## WHAT NEEDS TO BE DONE
Exactly the lines from the one containing "Click the plus icon on New book" through the final line of the data are to be written out again, with nothing added.

────────────────

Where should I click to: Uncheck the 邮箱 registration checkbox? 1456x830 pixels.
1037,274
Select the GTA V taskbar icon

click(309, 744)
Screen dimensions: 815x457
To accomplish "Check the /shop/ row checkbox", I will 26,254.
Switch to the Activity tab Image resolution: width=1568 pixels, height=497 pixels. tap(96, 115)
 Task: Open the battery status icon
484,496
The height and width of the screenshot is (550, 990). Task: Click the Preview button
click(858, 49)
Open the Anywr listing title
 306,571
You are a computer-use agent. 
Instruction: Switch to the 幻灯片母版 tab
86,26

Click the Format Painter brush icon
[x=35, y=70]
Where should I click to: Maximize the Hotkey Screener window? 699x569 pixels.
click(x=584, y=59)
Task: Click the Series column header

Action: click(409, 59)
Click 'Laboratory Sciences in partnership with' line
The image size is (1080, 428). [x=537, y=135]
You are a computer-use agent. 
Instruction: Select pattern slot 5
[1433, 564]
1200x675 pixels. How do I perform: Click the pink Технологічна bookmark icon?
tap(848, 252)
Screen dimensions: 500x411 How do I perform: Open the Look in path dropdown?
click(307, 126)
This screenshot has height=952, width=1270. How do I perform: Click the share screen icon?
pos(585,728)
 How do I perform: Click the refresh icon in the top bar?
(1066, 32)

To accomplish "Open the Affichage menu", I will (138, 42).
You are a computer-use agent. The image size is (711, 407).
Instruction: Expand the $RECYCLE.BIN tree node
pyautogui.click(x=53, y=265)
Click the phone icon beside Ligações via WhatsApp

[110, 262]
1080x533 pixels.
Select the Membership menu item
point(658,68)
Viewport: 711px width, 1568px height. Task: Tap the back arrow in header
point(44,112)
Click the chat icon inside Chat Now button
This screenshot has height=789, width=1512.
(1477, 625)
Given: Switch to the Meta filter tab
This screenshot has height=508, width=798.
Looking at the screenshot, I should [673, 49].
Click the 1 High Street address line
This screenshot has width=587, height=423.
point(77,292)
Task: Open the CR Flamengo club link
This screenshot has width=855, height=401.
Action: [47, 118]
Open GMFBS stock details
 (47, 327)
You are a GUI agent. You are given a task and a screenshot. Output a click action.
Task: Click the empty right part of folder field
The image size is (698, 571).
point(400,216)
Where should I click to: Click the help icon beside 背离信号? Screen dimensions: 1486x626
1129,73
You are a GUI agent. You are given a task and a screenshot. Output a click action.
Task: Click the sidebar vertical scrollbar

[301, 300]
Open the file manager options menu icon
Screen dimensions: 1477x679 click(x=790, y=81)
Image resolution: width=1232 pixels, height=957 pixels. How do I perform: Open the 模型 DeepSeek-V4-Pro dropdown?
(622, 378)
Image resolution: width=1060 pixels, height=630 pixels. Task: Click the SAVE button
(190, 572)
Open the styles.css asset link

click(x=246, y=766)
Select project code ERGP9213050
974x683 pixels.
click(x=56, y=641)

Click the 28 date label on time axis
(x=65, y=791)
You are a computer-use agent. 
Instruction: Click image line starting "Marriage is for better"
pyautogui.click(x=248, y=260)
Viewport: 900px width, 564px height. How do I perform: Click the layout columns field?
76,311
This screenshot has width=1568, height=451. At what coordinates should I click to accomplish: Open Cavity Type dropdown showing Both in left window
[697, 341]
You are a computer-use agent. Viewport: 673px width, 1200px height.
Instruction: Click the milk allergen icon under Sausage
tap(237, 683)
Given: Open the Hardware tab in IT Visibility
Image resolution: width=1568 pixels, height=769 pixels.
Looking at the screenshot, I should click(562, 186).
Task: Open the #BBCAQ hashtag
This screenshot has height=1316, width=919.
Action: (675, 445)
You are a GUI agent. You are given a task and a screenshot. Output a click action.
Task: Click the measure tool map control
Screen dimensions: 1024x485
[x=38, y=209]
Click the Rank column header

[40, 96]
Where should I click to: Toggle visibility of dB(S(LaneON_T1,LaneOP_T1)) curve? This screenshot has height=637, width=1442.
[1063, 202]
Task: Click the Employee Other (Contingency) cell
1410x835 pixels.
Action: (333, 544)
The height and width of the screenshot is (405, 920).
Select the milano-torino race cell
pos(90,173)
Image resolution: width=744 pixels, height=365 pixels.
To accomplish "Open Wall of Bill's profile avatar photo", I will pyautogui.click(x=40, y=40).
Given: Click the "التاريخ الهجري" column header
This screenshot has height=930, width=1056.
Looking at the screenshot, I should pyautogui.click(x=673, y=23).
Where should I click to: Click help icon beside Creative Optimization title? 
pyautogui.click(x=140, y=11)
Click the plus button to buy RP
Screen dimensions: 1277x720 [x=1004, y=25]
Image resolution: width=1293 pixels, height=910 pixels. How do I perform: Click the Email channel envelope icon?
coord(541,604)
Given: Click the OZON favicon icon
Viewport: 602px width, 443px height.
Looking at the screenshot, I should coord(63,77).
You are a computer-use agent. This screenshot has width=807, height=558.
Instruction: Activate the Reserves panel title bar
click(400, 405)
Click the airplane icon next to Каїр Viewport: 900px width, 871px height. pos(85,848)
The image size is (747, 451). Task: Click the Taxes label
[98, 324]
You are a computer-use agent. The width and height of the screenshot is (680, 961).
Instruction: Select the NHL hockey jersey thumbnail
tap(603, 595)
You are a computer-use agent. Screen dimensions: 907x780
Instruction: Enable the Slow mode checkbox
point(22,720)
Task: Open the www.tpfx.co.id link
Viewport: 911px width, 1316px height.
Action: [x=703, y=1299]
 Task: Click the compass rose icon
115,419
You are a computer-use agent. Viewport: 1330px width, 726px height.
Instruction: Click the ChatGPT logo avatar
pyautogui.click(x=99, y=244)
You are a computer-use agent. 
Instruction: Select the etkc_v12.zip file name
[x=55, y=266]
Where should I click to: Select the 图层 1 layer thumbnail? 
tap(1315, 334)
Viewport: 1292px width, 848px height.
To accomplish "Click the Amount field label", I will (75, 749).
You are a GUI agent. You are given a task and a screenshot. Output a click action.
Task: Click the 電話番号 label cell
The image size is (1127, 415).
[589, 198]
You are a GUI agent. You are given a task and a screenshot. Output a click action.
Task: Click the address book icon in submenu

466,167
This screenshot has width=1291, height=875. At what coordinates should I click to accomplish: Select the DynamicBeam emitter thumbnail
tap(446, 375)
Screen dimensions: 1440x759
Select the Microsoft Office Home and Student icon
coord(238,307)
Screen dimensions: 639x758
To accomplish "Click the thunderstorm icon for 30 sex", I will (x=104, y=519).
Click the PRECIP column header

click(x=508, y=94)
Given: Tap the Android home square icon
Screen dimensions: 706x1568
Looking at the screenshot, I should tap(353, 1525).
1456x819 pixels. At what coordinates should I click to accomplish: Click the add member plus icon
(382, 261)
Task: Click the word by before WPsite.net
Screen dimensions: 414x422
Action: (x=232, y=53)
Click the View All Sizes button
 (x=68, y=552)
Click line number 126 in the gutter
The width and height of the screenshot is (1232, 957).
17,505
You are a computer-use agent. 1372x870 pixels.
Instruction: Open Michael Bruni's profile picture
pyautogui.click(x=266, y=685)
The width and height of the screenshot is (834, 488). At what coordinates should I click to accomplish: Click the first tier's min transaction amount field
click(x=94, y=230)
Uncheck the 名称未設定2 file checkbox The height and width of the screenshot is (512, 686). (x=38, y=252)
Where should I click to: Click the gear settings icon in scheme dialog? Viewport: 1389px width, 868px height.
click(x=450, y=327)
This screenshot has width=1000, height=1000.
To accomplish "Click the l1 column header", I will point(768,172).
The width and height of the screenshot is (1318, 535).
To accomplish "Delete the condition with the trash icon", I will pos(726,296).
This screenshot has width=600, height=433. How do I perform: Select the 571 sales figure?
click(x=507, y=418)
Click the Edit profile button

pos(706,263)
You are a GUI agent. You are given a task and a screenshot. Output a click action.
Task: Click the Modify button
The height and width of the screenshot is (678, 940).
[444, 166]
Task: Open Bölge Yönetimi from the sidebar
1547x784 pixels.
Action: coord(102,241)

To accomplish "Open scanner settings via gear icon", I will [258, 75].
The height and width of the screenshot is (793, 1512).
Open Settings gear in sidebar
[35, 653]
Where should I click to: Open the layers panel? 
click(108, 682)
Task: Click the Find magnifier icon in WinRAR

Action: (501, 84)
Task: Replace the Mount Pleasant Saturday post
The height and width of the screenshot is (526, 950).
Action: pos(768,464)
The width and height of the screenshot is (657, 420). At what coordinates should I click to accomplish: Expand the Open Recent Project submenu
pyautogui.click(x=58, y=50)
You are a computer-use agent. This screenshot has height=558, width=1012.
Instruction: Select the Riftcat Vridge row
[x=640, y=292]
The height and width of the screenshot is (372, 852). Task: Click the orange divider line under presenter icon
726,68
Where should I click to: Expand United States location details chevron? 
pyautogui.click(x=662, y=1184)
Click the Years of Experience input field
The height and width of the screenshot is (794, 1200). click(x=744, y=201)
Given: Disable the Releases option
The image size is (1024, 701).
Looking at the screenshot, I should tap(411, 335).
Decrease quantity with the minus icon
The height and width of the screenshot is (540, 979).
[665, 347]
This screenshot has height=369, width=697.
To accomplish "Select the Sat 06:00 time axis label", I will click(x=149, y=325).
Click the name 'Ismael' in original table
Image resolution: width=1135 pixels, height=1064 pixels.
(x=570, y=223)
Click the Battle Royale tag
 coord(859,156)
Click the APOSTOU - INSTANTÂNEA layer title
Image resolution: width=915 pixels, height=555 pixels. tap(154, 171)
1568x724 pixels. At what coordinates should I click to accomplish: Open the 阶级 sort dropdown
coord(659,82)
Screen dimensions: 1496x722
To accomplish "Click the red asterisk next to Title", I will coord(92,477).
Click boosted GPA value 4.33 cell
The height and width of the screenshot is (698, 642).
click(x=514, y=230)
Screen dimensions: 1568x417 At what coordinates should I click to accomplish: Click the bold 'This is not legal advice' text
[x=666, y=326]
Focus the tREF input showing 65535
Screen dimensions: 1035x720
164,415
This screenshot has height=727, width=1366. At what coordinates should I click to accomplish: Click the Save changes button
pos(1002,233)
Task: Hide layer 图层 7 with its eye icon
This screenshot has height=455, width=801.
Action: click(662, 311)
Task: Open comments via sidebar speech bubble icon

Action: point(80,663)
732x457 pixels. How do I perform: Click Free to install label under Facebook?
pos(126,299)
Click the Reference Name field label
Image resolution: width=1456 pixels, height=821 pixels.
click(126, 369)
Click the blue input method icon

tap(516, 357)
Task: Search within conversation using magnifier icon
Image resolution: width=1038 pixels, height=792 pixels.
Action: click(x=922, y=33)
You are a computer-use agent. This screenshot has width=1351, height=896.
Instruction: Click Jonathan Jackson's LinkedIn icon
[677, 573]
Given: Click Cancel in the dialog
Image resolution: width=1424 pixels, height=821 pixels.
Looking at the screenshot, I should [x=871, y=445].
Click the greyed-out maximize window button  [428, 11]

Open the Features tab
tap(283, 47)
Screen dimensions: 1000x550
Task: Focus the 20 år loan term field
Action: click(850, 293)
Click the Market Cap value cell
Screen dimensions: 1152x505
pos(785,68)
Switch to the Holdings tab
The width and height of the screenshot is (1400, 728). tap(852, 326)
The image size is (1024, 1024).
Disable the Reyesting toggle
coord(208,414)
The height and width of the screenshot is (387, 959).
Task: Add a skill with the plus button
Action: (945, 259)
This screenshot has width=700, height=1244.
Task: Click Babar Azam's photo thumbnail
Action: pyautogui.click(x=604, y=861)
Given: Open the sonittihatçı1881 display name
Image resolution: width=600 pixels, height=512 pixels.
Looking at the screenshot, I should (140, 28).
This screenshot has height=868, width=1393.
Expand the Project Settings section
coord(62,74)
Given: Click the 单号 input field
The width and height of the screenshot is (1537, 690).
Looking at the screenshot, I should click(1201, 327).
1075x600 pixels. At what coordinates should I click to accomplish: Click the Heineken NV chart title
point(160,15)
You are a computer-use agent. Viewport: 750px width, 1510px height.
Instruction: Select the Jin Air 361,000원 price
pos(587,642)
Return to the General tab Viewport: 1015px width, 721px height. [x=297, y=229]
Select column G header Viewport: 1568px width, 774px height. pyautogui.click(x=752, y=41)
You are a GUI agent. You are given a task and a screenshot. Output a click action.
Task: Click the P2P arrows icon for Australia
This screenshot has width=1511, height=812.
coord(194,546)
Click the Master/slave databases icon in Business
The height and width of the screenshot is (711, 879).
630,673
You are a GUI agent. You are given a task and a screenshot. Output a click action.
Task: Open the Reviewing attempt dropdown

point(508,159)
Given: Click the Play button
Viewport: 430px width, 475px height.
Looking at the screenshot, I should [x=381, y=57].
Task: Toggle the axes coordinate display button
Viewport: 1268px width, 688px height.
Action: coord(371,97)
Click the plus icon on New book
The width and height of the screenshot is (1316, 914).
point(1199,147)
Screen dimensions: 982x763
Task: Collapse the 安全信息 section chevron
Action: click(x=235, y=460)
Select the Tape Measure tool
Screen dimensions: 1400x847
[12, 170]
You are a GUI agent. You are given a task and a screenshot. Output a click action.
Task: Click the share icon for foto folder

────────────────

## SOLVED PROBLEM
Click the plus icon on New book
The width and height of the screenshot is (1316, 914).
point(1199,147)
Screen dimensions: 982x763
Task: Collapse the 安全信息 section chevron
Action: click(x=235, y=460)
Select the Tape Measure tool
Screen dimensions: 1400x847
[12, 170]
You are a GUI agent. You are given a task and a screenshot. Output a click action.
Task: Click the share icon for foto folder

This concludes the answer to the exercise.